I have a class:
public class Person { public string FirstName { get; set; } public string LastName { get; set; } }
I have two instances of Person (person1 and person2). I'd like copy the contents of person2 to person1. I'd like to make this copy in one instruction and not property by property:
person1.LastName = person2.LastName;
In the doc, I see copy an object to another object but the type is different. How can I copy the object when the type is the same ?
The problem, as pointed out in the discussion of the above approach, is that AutoMapper does not do a recursive deep clone of nested objects: "...so you better make sure AutoMapper has mappings for member classes that you want to deep copy, and doesn't have mappings for member classes that you want to shallow copy."
AutoMapper in C# is a library used to map data from one object to another. It acts as a mapper between two objects and transforms one object type into another. It converts the input object of one type to the output object of another type until the latter type follows or maintains the conventions of AutoMapper.
1. If you use the convention-based mapping and a property is later renamed that becomes a runtime error and a common source of annoying bugs. 2. If you don't use convention-based mapping (ie you explicitly map each property) then you are just using automapper to do your projection, which is unnecessary complexity.
As I understand the question, OP does not want to clone person2 into a new instance of Person, but is asking for how to copy the contents of person2 into an already existing instance (person1) of Person. There is an overload of AutoMapper's Mapper.Map method that does this for you:
Mapper.CreateMap<Person, Person>(); Mapper.Map<Person, Person>(person2, person1); //This copies member content from person2 into the _existing_ person1 instance.

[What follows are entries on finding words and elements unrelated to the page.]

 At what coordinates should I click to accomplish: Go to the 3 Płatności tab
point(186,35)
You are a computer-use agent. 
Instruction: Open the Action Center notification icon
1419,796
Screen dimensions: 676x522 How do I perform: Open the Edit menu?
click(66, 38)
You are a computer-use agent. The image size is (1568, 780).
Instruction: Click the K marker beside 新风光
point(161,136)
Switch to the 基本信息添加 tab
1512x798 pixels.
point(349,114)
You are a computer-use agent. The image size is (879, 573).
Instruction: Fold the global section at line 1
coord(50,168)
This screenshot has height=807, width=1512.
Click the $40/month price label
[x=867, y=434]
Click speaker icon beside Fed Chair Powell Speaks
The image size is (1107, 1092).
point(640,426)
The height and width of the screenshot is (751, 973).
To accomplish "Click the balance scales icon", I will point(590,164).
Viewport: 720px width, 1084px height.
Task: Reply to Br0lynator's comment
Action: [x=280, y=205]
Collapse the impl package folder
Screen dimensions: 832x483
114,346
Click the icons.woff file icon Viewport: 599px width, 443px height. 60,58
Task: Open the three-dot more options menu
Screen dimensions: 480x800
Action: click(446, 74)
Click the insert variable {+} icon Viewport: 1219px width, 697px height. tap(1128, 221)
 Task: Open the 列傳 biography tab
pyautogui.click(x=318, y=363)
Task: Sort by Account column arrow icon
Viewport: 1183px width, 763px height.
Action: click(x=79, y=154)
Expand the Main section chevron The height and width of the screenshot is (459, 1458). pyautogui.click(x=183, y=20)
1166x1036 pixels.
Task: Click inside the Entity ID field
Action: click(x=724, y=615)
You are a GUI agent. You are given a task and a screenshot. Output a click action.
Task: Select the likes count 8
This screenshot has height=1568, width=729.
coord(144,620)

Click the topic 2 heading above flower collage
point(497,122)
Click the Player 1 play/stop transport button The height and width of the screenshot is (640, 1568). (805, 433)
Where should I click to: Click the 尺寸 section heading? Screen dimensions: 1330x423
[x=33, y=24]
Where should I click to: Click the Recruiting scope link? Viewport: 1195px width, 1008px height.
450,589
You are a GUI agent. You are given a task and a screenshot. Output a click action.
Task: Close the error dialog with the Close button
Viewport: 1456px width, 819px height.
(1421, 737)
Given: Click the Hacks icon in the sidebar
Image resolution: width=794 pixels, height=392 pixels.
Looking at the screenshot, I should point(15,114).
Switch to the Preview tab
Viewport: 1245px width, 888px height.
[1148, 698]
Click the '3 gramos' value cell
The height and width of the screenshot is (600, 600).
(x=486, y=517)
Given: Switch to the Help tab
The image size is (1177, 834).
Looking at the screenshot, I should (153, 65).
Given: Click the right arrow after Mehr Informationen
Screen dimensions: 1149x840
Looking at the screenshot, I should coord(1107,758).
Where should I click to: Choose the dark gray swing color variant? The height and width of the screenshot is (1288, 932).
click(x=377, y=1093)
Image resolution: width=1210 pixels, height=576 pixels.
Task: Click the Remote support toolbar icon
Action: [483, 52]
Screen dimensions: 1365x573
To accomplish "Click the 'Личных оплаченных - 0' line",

Note 1: @alexl's answer creates a new instance of Person. If you have other references to the instance that person1 points to, these will not get the (presumably) desired data update if you redirect the person1 variable to a new instance.
Note 2: You need to be aware of that the (recursive) copying depth depends on what mappings AutoMapper knows about at the moment of mapping!
If a member of the Person class is of say the class Brain and you additionally have done Mapper.CreateMap<Brain, Brain>();
before the copy data Mapper.Map<Person, Person>(person2, person1);
call, then person1 will keep its current Brain instance but this Brain will receive the member values of person2's Brain instance. That is you have a deep copy.
But if AutoMapper does not have a Brain-Brain mapping before copying, then person1's Brain member will reference the same Brain instance as the one person2 references. That is you will get a shallow copy.
This applies recursively to all members, so you better make sure AutoMapper has mappings for member classes that you want to deep copy, and doesn't have mappings for member classes that you want to shallow copy.
An alternative to using AutoMapper would be to use an approach using reflection. (Note that the code in the link does a shallow copy!)
"Support for filling an existing object, instead of AutoMapper creating the destination object itself" was added in AutoMapper version 0.2.